Lung cancer is the leading cause of cancer death in men and women worldwide with 5-year survival rate estimated to be 17% (1). However, the National Lung Screening Trial showed a 20% reduction in lung cancer mortality rate highlighting the importance of appropriate, early identification and management of pulmonary nodules (2). Lung cancer detected at an early stage has the highest rate of curative therapy; however, rates of recurrence are still reported at 30% (3). Further, a key aspect of lung cancer screening is lung nodules detection and characterization.
Computed tomographic (CT) features of pulmonary nodules include, size, cavitation, ground glass opacities, fatty components, calcifications and margin features (smooth, lobulated, irregular, spiculated), studies have demonstrated their value in classifying and assessing pulmonary nodules (4,5). Recent studies have shown that CT features, such as ground glass opacities, may have implications for molecular status of the lung cancer (6,7).

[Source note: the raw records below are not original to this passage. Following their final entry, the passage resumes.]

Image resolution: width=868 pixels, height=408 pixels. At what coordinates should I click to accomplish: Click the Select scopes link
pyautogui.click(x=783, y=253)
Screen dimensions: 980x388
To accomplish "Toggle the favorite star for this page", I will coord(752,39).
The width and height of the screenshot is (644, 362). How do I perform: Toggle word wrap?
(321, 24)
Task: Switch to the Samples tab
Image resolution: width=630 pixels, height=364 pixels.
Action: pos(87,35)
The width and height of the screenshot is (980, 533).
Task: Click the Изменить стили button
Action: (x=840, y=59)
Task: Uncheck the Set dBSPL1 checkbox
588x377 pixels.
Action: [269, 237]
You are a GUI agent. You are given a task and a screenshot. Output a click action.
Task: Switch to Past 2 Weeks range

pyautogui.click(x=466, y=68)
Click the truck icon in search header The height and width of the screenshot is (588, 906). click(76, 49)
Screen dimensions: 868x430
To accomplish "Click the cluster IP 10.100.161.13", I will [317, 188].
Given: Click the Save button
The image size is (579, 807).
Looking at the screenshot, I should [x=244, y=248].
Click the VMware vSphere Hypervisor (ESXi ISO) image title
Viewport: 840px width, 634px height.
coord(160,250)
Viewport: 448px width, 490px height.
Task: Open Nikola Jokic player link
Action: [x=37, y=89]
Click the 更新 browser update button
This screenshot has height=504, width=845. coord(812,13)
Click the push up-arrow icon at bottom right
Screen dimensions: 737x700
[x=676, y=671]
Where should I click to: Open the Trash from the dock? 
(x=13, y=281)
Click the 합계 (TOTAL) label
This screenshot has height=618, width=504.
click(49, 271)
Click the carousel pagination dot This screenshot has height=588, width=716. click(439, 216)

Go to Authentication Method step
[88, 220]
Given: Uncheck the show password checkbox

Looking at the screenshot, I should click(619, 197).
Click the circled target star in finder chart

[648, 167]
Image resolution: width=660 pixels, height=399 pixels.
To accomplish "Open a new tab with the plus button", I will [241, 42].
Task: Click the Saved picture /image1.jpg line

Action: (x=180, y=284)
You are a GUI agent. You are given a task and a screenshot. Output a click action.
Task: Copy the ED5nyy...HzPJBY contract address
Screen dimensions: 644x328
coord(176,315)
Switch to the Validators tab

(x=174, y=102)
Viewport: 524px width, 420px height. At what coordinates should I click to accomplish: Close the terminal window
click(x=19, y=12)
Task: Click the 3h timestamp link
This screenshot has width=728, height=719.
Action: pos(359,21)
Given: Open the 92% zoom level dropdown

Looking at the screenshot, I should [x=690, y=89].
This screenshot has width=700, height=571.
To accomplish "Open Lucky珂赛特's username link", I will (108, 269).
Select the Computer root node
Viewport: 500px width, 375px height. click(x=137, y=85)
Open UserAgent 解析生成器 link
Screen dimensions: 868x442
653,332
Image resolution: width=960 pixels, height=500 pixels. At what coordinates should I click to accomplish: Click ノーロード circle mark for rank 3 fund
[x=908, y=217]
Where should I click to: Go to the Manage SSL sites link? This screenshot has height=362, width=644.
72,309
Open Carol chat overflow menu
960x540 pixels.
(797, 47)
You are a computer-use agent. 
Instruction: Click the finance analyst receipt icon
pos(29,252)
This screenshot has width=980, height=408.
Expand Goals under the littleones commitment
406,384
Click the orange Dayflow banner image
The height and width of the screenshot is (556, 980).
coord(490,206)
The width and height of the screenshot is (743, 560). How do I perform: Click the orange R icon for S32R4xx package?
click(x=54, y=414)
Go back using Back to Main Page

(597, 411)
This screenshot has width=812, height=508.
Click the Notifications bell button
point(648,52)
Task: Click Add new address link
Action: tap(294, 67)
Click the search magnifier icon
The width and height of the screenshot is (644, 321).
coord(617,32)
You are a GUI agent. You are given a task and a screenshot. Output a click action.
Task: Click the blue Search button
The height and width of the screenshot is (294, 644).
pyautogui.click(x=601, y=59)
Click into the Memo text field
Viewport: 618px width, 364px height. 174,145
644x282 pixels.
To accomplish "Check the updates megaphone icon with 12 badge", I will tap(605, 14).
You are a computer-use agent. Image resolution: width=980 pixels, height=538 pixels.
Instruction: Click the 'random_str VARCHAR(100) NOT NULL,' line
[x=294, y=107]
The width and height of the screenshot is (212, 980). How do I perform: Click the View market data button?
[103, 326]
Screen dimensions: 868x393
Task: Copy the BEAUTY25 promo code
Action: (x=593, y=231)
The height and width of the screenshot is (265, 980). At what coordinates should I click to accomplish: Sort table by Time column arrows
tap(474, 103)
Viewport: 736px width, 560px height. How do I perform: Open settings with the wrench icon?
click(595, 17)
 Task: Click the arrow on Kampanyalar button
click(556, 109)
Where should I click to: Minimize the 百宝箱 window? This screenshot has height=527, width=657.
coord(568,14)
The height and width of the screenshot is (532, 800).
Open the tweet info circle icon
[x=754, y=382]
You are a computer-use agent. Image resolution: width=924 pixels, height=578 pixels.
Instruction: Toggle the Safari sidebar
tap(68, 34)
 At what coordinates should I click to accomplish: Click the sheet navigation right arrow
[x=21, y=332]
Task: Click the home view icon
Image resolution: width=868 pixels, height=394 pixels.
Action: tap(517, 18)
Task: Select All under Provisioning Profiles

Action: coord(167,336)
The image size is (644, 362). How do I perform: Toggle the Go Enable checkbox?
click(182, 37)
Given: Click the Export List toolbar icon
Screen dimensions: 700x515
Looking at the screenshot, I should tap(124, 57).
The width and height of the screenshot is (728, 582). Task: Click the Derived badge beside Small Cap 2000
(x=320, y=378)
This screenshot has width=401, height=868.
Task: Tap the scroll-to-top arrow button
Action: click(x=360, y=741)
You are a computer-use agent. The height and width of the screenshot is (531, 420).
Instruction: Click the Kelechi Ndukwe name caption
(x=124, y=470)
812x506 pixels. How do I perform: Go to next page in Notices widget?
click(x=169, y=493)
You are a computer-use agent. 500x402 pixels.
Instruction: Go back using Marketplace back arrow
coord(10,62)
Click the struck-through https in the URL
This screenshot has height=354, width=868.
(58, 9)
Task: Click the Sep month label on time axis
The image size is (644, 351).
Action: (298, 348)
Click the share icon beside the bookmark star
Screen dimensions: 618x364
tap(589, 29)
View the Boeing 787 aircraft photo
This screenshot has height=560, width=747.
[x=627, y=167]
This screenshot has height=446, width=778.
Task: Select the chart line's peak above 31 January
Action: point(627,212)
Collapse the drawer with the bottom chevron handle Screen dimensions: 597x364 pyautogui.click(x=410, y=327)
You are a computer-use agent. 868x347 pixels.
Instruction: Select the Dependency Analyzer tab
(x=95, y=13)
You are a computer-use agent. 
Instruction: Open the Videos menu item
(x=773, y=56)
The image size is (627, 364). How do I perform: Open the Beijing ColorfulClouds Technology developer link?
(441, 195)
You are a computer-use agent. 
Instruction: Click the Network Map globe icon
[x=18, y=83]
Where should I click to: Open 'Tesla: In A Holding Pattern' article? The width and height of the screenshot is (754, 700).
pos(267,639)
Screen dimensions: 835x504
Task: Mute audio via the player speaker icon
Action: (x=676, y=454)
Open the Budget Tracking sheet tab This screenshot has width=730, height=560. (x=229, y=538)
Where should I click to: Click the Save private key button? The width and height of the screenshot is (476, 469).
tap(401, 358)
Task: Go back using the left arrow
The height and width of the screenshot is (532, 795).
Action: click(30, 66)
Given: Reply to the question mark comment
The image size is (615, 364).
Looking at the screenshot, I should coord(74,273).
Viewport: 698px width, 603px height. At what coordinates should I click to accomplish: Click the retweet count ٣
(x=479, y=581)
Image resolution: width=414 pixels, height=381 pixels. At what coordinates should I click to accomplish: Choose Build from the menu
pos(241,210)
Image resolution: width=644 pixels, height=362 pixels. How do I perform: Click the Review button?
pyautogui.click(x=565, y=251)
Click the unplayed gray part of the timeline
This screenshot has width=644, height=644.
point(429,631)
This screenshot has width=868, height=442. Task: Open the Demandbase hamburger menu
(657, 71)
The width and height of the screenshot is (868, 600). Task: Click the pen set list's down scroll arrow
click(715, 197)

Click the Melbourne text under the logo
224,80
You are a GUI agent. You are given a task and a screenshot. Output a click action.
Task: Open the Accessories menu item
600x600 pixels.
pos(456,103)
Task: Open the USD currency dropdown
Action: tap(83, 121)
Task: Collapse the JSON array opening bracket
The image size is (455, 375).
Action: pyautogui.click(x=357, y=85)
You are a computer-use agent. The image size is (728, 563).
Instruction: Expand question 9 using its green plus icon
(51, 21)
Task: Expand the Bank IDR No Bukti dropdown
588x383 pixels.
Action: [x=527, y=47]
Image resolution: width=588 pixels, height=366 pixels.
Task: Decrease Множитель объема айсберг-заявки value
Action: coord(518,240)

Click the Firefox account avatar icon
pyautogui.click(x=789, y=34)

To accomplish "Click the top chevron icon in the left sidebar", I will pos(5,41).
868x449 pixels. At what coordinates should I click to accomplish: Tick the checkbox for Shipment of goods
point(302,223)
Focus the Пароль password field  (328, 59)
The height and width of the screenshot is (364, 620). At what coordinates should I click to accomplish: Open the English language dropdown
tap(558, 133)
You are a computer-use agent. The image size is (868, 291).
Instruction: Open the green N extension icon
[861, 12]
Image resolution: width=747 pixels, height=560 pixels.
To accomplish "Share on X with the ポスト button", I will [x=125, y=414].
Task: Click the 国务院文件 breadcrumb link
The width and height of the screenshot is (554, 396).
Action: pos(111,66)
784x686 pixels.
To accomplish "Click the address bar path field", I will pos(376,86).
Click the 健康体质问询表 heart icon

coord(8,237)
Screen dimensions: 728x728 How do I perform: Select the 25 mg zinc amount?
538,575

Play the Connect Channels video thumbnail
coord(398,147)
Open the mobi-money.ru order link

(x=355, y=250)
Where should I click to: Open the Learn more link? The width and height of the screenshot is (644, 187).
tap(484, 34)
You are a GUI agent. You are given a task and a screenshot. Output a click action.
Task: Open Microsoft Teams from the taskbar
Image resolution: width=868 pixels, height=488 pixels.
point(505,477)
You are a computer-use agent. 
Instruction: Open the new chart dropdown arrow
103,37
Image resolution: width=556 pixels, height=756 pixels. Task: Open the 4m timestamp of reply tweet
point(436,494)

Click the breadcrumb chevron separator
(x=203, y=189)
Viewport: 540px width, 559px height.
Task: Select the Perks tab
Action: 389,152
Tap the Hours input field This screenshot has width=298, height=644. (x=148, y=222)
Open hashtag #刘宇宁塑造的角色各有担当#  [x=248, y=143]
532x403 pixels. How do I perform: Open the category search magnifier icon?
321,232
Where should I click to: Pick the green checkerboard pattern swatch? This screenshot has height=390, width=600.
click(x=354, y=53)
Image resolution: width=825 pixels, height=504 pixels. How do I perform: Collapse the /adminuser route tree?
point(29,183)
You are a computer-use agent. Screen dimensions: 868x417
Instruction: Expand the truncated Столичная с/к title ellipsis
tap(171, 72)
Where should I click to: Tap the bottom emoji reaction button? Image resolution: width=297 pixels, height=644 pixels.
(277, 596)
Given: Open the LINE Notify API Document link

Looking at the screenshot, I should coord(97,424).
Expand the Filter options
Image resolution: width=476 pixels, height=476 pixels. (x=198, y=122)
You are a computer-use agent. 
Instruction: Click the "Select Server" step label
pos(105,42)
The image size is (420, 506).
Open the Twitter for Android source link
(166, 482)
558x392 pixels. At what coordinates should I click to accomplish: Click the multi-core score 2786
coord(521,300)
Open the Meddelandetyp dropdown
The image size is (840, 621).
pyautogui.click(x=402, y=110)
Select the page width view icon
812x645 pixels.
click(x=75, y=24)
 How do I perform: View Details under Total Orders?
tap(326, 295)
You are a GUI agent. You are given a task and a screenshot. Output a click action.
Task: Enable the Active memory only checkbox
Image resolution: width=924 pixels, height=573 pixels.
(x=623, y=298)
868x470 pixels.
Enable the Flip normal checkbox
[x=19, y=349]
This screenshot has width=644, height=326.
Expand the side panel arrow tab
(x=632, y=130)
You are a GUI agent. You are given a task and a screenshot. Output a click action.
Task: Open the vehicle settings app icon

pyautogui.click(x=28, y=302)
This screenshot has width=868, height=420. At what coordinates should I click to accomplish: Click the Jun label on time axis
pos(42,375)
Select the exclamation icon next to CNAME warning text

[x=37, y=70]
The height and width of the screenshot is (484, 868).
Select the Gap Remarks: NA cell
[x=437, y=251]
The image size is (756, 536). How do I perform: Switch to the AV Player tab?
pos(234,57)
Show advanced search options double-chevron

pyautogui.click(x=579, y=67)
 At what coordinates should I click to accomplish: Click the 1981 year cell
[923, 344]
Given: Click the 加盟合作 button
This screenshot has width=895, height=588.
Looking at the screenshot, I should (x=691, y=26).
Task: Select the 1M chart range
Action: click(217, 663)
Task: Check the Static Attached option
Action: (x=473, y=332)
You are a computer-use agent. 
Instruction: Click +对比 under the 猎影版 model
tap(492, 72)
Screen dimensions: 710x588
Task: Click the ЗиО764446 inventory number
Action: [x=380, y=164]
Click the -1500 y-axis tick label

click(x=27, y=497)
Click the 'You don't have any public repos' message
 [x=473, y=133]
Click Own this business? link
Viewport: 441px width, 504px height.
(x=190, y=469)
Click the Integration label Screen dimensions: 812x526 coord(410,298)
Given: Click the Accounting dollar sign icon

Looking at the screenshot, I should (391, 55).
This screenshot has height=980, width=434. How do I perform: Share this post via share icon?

The presence of keratin 17 (K17) is associated with high-grade squamous intraepithelial lesions (HSIL) and squamous cell carcinomas of the cervix (8). Cervical squamous cell carcinoma patients with more extensive K17 expression are associated with poor 5-year overall survival rate, with a greater than 11-fold increased mortality rate compared to patients with low/no K17 expression. Studies have also suggested that the K17 may be overexpressed in multiple different cancers including lung cancer (8-10).
The purpose of this study is to determine if K17 is to determine if the overexpression of K17 correlates with imaging features in patients with the lung cancer.
From 2004–2012 patients were recruited to submit the post-surgical tissue specimens to a tissue bank. We retrospectively collected consecutive patients who consented to have their lung specimens banked who were diagnosed with primary lung cancer. This yielded a total of 204 patients. We then interrogated the picture archive communication system (PACS) for the presence of pre-operative CT images. The remaining cohort was 67 patients. This study was approved by the Institutional Review Board.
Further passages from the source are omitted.